GIVEN INSTRUCTION - Recast every line of the material below as a Markdown table with the columns Row and Line, giving each line its own numbered row and leaving out any blank lines.

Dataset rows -

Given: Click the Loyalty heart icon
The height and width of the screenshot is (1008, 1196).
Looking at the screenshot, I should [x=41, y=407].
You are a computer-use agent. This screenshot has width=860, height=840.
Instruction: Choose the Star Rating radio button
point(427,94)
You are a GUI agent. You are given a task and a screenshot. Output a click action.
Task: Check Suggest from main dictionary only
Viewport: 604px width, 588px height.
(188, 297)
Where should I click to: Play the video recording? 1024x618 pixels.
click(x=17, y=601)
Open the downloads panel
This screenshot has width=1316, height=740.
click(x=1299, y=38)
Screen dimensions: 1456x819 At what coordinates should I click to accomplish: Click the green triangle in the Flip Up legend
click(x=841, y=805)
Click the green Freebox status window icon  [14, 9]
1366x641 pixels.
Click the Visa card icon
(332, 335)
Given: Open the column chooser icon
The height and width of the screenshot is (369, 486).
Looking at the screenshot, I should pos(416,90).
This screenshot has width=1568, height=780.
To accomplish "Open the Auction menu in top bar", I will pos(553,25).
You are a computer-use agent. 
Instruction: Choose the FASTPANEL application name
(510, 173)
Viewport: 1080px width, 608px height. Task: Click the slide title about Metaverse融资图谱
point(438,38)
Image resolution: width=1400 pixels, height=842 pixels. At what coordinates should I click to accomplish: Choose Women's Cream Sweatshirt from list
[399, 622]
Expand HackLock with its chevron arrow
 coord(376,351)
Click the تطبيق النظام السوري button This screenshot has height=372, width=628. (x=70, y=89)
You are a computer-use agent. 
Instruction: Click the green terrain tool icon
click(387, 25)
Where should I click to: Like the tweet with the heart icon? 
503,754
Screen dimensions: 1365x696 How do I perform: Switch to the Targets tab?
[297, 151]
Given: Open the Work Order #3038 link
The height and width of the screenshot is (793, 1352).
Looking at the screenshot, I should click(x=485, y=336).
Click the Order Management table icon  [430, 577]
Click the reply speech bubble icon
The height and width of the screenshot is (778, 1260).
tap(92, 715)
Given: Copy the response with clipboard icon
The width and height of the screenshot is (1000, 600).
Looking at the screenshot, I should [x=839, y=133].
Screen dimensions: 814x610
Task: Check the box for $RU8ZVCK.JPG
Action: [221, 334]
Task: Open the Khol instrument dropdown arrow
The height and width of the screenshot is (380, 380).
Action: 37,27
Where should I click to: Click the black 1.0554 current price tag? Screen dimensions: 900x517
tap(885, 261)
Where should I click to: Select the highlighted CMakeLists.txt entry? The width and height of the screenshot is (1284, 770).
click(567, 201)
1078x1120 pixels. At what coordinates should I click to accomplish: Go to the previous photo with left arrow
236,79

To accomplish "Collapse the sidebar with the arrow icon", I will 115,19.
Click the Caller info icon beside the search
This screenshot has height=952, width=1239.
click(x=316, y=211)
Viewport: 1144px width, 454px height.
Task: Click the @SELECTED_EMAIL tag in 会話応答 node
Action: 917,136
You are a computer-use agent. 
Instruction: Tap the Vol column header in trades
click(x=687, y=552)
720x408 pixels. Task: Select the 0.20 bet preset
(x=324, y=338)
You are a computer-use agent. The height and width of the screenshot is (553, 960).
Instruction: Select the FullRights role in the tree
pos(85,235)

PROBLEM SOLUTION -
| Row | Line |
|---|---|
| 1 | Given: Click the Loyalty heart icon |
| 2 | The height and width of the screenshot is (1008, 1196). |
| 3 | Looking at the screenshot, I should [x=41, y=407]. |
| 4 | You are a computer-use agent. This screenshot has width=860, height=840. |
| 5 | Instruction: Choose the Star Rating radio button |
| 6 | point(427,94) |
| 7 | You are a GUI agent. You are given a task and a screenshot. Output a click action. |
| 8 | Task: Check Suggest from main dictionary only |
| 9 | Viewport: 604px width, 588px height. |
| 10 | (188, 297) |
| 11 | Where should I click to: Play the video recording? 1024x618 pixels. |
| 12 | click(x=17, y=601) |
| 13 | Open the downloads panel |
| 14 | This screenshot has width=1316, height=740. |
| 15 | click(x=1299, y=38) |
| 16 | Screen dimensions: 1456x819 At what coordinates should I click to accomplish: Click the green triangle in the Flip Up legend |
| 17 | click(x=841, y=805) |
| 18 | Click the green Freebox status window icon  [14, 9] |
| 19 | 1366x641 pixels. |
| 20 | Click the Visa card icon |
| 21 | (332, 335) |
| 22 | Given: Open the column chooser icon |
| 23 | The height and width of the screenshot is (369, 486). |
| 24 | Looking at the screenshot, I should pos(416,90). |
| 25 | This screenshot has width=1568, height=780. |
| 26 | To accomplish "Open the Auction menu in top bar", I will pos(553,25). |
| 27 | You are a computer-use agent.  |
| 28 | Instruction: Choose the FASTPANEL application name |
| 29 | (510, 173) |
| 30 | Viewport: 1080px width, 608px height. Task: Click the slide title about Metaverse融资图谱 |
| 31 | point(438,38) |
| 32 | Image resolution: width=1400 pixels, height=842 pixels. At what coordinates should I click to accomplish: Choose Women's Cream Sweatshirt from list |
| 33 | [399, 622] |
| 34 | Expand HackLock with its chevron arrow |
| 35 |  coord(376,351) |
| 36 | Click the تطبيق النظام السوري button This screenshot has height=372, width=628. (x=70, y=89) |
| 37 | You are a computer-use agent.  |
| 38 | Instruction: Click the green terrain tool icon |
| 39 | click(387, 25) |
| 40 | Where should I click to: Like the tweet with the heart icon?  |
| 41 | 503,754 |
| 42 | Screen dimensions: 1365x696 How do I perform: Switch to the Targets tab? |
| 43 | [297, 151] |
| 44 | Given: Open the Work Order #3038 link |
| 45 | The height and width of the screenshot is (793, 1352). |
| 46 | Looking at the screenshot, I should click(x=485, y=336). |
| 47 | Click the Order Management table icon  [430, 577] |
| 48 | Click the reply speech bubble icon |
| 49 | The height and width of the screenshot is (778, 1260). |
| 50 | tap(92, 715) |
| 51 | Given: Copy the response with clipboard icon |
| 52 | The width and height of the screenshot is (1000, 600). |
| 53 | Looking at the screenshot, I should [x=839, y=133]. |
| 54 | Screen dimensions: 814x610 |
| 55 | Task: Check the box for $RU8ZVCK.JPG |
| 56 | Action: [221, 334] |
| 57 | Task: Open the Khol instrument dropdown arrow |
| 58 | The height and width of the screenshot is (380, 380). |
| 59 | Action: 37,27 |
| 60 | Where should I click to: Click the black 1.0554 current price tag? Screen dimensions: 900x517 |
| 61 | tap(885, 261) |
| 62 | Where should I click to: Select the highlighted CMakeLists.txt entry? The width and height of the screenshot is (1284, 770). |
| 63 | click(567, 201) |
| 64 | 1078x1120 pixels. At what coordinates should I click to accomplish: Go to the previous photo with left arrow |
| 65 | 236,79 |
| 66 | To accomplish "Collapse the sidebar with the arrow icon", I will 115,19. |
| 67 | Click the Caller info icon beside the search |
| 68 | This screenshot has height=952, width=1239. |
| 69 | click(x=316, y=211) |
| 70 | Viewport: 1144px width, 454px height. |
| 71 | Task: Click the @SELECTED_EMAIL tag in 会話応答 node |
| 72 | Action: 917,136 |
| 73 | You are a computer-use agent.  |
| 74 | Instruction: Tap the Vol column header in trades |
| 75 | click(x=687, y=552) |
| 76 | 720x408 pixels. Task: Select the 0.20 bet preset |
| 77 | (x=324, y=338) |
| 78 | You are a computer-use agent. The height and width of the screenshot is (553, 960). |
| 79 | Instruction: Select the FullRights role in the tree |
| 80 | pos(85,235) |